Your copy should match the entries exactly, with no images carried over.

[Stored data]
-=-=-=-=-

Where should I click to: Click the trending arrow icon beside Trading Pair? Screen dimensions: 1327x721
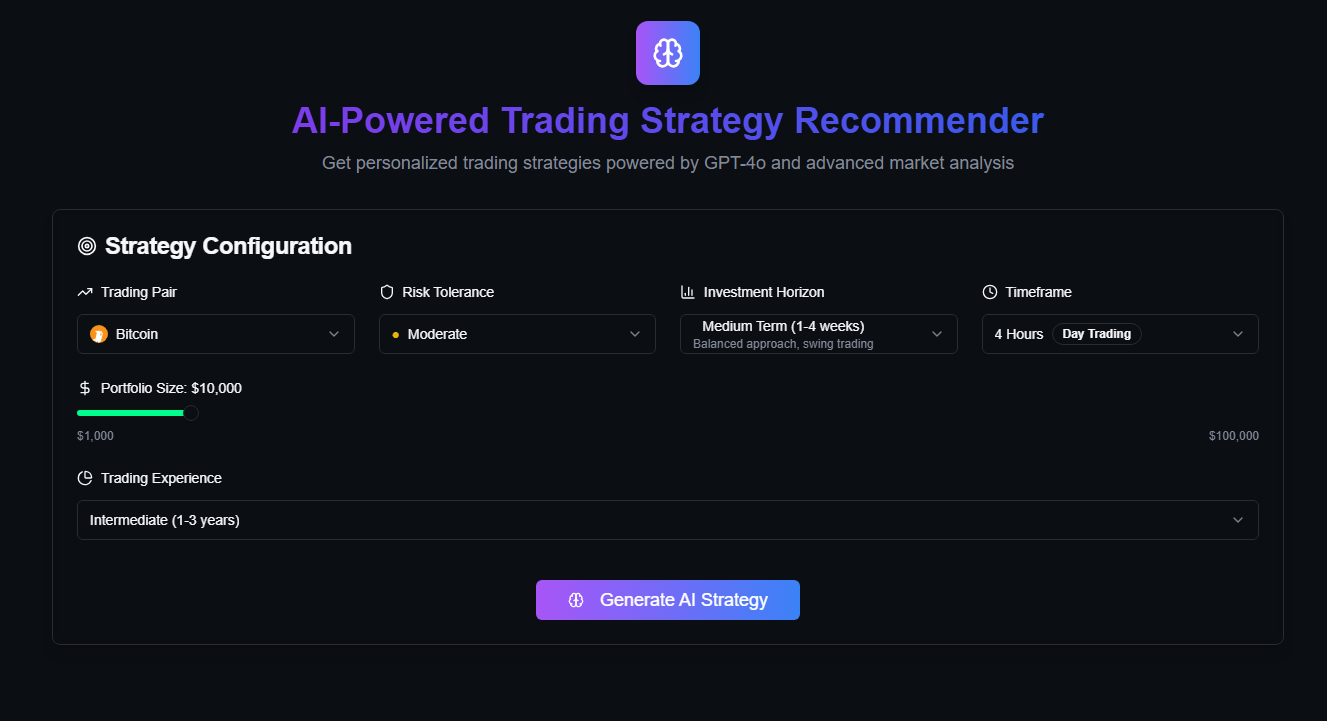(85, 292)
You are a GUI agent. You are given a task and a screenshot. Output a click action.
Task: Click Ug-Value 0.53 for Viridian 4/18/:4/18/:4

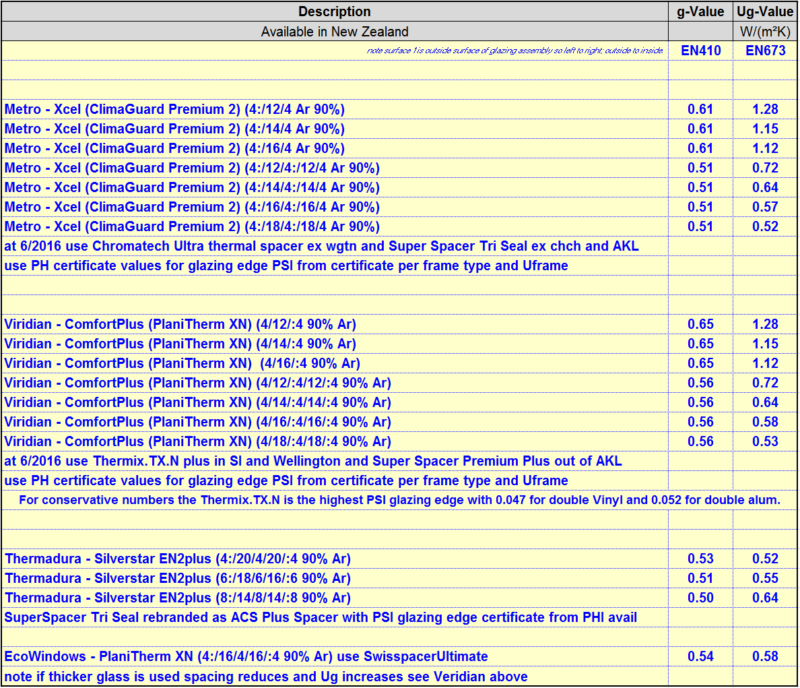tap(765, 441)
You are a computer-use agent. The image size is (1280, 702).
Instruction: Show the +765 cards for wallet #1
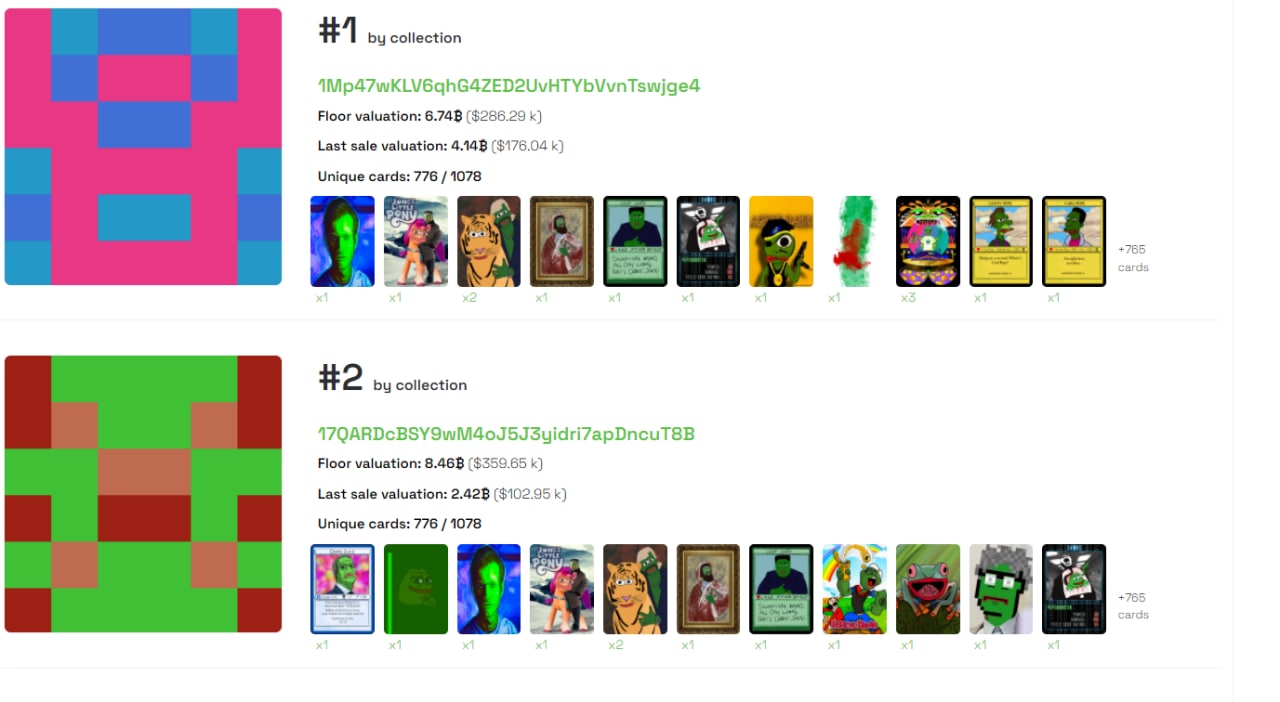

-=-=-=-=-

ANSWER FOR THE TASK ::
Where should I click to: Click the trending arrow icon beside Trading Pair? Screen dimensions: 1327x721
(85, 292)
You are a GUI agent. You are given a task and a screenshot. Output a click action.
Task: Click Ug-Value 0.53 for Viridian 4/18/:4/18/:4

tap(765, 441)
You are a computer-use agent. The image size is (1280, 702).
Instruction: Show the +765 cards for wallet #1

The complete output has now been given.